Find each line in the records below that contains the string "Image", and copy every such line in full. Case matters.

-- Start of Raw records --

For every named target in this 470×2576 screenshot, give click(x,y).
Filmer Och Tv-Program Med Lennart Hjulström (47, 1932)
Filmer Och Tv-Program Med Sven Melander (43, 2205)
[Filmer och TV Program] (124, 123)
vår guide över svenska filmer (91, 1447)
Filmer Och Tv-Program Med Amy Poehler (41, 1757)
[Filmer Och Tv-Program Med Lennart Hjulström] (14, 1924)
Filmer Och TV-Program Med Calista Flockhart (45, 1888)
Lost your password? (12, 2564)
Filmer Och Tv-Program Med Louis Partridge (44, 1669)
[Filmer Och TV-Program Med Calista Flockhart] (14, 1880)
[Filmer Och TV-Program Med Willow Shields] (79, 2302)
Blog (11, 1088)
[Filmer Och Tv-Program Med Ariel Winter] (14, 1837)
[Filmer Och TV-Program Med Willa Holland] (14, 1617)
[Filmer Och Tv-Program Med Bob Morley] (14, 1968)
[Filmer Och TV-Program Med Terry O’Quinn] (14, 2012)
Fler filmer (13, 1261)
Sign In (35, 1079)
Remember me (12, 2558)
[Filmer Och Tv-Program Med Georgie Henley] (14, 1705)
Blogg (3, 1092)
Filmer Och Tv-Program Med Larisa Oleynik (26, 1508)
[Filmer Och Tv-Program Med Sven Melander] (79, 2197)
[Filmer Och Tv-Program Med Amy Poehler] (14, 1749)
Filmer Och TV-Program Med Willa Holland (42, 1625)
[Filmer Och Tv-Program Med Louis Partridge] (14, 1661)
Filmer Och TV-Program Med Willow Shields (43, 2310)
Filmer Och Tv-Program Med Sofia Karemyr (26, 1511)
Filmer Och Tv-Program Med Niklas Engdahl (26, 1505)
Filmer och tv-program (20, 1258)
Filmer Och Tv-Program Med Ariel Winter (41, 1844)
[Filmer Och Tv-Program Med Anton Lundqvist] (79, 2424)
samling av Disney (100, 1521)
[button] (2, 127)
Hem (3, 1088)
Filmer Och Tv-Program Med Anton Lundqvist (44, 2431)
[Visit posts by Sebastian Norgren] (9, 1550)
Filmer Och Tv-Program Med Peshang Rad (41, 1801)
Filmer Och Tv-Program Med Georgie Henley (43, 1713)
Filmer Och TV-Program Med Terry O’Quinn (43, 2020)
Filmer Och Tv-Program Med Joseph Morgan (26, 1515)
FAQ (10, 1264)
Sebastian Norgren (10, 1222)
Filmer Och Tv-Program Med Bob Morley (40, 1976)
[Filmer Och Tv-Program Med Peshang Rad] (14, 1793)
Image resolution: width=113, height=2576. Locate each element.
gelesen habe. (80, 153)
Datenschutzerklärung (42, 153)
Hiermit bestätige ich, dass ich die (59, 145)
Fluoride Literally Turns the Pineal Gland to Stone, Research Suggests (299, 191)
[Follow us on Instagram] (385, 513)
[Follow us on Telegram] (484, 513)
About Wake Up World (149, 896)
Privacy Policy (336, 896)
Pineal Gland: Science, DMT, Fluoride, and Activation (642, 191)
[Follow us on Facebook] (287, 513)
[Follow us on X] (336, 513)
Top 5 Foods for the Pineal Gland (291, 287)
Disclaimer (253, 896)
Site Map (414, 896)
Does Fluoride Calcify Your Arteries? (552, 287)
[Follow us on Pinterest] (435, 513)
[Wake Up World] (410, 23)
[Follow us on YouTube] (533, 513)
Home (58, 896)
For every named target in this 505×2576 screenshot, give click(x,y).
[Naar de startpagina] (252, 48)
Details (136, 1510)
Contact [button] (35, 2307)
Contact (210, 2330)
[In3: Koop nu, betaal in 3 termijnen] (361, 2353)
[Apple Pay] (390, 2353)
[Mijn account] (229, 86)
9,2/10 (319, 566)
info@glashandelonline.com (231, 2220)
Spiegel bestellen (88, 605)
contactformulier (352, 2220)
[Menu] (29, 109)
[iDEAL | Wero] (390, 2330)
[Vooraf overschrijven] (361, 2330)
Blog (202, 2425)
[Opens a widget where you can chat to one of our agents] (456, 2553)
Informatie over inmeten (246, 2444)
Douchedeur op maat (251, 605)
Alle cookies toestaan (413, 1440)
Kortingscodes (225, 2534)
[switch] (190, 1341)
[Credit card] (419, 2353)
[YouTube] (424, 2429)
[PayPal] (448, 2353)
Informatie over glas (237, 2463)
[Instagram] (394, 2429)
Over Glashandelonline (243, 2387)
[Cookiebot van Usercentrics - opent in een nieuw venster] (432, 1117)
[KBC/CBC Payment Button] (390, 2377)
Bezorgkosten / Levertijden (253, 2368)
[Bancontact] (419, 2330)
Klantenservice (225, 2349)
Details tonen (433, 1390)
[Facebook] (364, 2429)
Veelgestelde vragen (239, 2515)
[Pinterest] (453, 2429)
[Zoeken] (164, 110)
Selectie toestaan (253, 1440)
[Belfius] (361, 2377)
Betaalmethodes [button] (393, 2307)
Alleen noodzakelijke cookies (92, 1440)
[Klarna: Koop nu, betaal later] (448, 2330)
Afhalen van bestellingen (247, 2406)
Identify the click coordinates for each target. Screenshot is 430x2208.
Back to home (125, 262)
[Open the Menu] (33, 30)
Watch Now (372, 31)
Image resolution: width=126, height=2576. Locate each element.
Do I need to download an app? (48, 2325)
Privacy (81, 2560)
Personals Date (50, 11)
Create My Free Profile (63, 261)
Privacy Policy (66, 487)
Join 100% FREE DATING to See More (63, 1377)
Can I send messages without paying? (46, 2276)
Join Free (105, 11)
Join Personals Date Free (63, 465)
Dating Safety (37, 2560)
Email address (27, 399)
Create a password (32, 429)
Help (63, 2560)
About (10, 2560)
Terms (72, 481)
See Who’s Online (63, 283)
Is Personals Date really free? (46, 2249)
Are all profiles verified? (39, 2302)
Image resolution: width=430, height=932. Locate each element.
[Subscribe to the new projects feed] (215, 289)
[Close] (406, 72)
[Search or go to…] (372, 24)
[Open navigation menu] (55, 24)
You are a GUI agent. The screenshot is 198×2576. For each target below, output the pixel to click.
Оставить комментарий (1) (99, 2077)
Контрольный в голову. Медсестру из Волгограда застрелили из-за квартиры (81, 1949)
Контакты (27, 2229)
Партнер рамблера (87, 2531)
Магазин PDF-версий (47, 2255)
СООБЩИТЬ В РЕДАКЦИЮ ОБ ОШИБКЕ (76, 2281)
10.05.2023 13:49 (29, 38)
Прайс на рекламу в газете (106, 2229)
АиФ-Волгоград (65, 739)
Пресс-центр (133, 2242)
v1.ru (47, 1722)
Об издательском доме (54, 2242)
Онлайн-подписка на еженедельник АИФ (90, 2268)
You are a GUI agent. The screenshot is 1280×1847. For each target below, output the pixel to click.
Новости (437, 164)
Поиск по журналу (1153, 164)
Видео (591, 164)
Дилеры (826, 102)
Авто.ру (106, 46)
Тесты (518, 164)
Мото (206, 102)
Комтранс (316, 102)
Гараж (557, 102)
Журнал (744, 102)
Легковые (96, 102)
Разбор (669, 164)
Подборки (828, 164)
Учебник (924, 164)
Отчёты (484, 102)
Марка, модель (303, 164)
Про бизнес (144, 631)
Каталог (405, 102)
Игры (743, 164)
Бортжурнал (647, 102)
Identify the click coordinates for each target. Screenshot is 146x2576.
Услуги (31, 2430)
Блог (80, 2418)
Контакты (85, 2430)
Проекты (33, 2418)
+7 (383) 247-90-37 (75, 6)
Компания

-- End of Raw records --

Solution to this problem:
Image resolution: width=113, height=2576. Locate each element.
Image resolution: width=126, height=2576. Locate each element.
Image resolution: width=430, height=932. Locate each element.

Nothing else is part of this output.